» PASSAGE SHOWN:
There are hundreds of MMA training facilities throughout the world.

MMA gyms serve as specialized training centers where fighters develop their skills across various martial arts disciplines, such as Brazilian jiu-jitsu, wrestling, Muay Thai, and boxing. These gyms provide structured environments for athletes to prepare for competition, offering coaching, sparring, and conditioning programs. Certain gyms, such as the UFC Performance Institute offer facilities like cryotherapy chambers, underwater treadmills, and DEXA machines. The following are popular MMA gyms along with notable fighters that have trained out of them.

1. Jackson-Winkeljohn MMA located in Albuquerque, New Mexico – Jon Jones, Georges St-Pierre, Frank Mir, Holly Holm
2. American Kickboxing Academy (AKA) located in San Jose, California. – Islam Makhachev, Khabib Nurmagomedov, Daniel Cormier, Luke Rockhold, Leon Edwards
3. Serra-Longo located in Long Island, New York. – Matt Serra, Chris Weidman, Aljamain Sterling, Merab Dvalishvili
4. Bangtao Muay Thai & MMA located in Phuket, Thailand. – Alexander Volkanovski, Jiří Procházka, Zhang Weili
5. Nova União located in Rio de Janeiro, Brazil – José Aldo, B.J. Penn, Junior dos Santos
6. Team Alpha Male located in Sacramento, California. – Urijah Faber, T.J. Dillashaw, Cody Garbrant, Gordon Ryan (grappler)
7. American Top Team (ATT) located in Coconut Creek, Florida. – Arman Tsarukyan, Bo Nickal, Glover Teixeira, Movsar Evloev
8. Kings MMA located in Huntington Beach, California. – Sean Strickland, Wanderlei Silva, Fabrício Werdum, Yair Rodríguez
9. Kill Cliff FC located in Deerfield Beach, Florida. – Kamaru Usman, Michael Chandler, Shavkat Rakhmonov
10. Black House (Team Nogueira) based out of Rio de Janeiro, Brazil. – Anderson Silva, Junior dos Santos, José Aldo

===Fighter development===
As a result of an increased number of competitors, organized training camps, information sharing, and modern kinesiology, the understanding of the effectiveness of various strategies has been greatly improved. UFC commentator Joe Rogan claimed that martial arts evolved more in the ten years following 1993 (the first UFC event) than in the preceding 700 years combined.

During his reign atop the sport in the late 1990s he was the prototype – he could strike with the best strikers; he could grapple with the best grapplers; his endurance was second to none.

» GIVEN DATA:
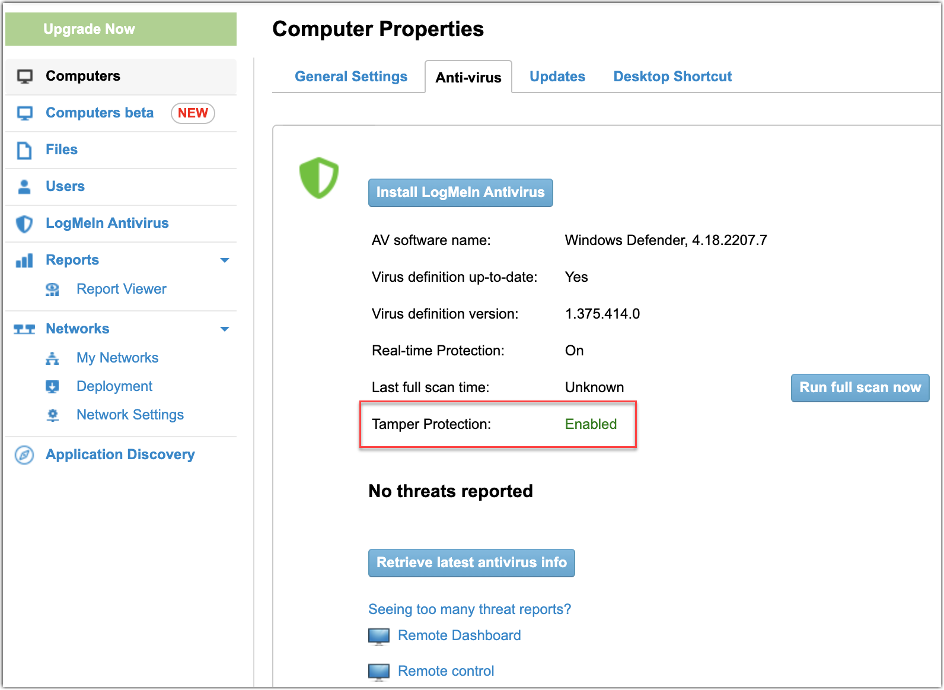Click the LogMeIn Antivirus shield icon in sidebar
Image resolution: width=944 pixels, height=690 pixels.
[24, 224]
* * *
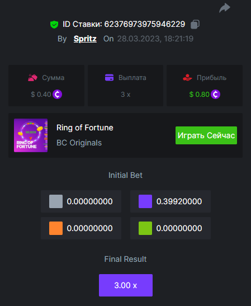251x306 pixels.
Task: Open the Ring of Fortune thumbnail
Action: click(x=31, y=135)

» BRIEF 1:
From the MMA training passage, copy everything from "There are hundreds" down to "out of them.".
» BRIEF 2:
Answer these questions using the MMA training passage:
(a) Which facility is named as offering cryotherapy chambers, underwater treadmills, and DEXA machines?
(b) In what city and state is Kings MMA located?
(c) Joe Rogan claimed martial arts evolved more in the ten years after 1993 than in how many preceding years combined?
» BRIEF 3:
Carry the MMA training passage forward from its final sentence.
The records can be set aside.

» RESPONSE 1:
There are hundreds of MMA training facilities throughout the world.

MMA gyms serve as specialized training centers where fighters develop their skills across various martial arts disciplines, such as Brazilian jiu-jitsu, wrestling, Muay Thai, and boxing. These gyms provide structured environments for athletes to prepare for competition, offering coaching, sparring, and conditioning programs. Certain gyms, such as the UFC Performance Institute offer facilities like cryotherapy chambers, underwater treadmills, and DEXA machines. The following are popular MMA gyms along with notable fighters that have trained out of them.

» RESPONSE 2:
(a) The UFC Performance Institute
(b) Huntington Beach, California
(c) 700 years

» RESPONSE 3:
— — Mike Sloan describing UFC champion Frank Shamrock's early dominance

The high profile of modern MMA promotions such as UFC and Pride has fostered an accelerated development of the sport. The early 1990s saw a wide variety of traditional styles competing in the sport. However, early competition saw varying levels of success among disparate styles. In the early 1990s, practitioners of grappling based styles such as Brazilian jiu-jitsu dominated competition in the United States. Practitioners of striking based arts such as boxing, kickboxing, and karate, who were unfamiliar with submission grappling, proved to be unprepared to deal with its submission techniques. As competitions became more and more common, those with a base in striking arts became more competitive as they cross-trained in styles based around takedowns and submission holds. Likewise, those from the varying grappling styles added striking techniques to their arsenal. This increase of cross-training resulted in fighters becoming increasingly multidimensional and well-rounded in their skill-sets.

The new hybridization of fighting styles can be seen in the technique of "ground and pound" developed by wrestling-based UFC pioneers such as Dan Severn, Don Frye and Mark Coleman. These wrestlers realized the need for the incorporation of strikes on the ground as well as on the feet, and incorporated ground striking into their grappling-based styles. Mark Coleman stated at UFC 14 that his strategy was to "Ground him and pound him", which may be the first televised use of the term.

Since the late 1990s, both strikers and grapplers have been successful at MMA, although it is rare to see any fighter who is not schooled in both striking and grappling arts reach the highest levels of competition.

===Fighter ranking===

MMA fighters are ranked according to their performance and outcome of their fights and level of competition they faced. The most popular and used, ranking portals are:
- Fight Matrix: Ranks up to 250–500 fighters worldwide for every possible division male and female.
- Sherdog: Ranks top 10 fighters worldwide only for current available UFC divisions. Also used by ESPN.
- SB Nation: Ranks top 14 fighters worldwide only for male divisions. Also used by USA Today.
- MMAjunkie.com: Ranks top 10 fighters worldwide for current UFC available divisions.
- UFC: Ranks top 15 contenders, UFC signed fighters only, as per UFC divisions (for example: #2 means the fighter is #3 for the UFC, behind the Champion and the #1).
- Tapology: Ranks top 10 fighters worldwide for every possible division.
- Ranking MMA: Top 50 MMA World Rankings for all Men's Divisions and Top 25 MMA World Rankings for all Women's Divisions. RankingMMA publishes Independent Mixed Martial Arts rankings that does not exclude any fighter based on their promotion. RankingMMA also provides UFC Rankings (Complete Roster), Historical MMA Rankings, Non-UFC Rankings, and MMA Prospect Rankings. Ranking MMA has published MMA World Rankings since 2006.
- Sports Illustrated: Ranks top 10 fighters worldwide for current UFC available divisions.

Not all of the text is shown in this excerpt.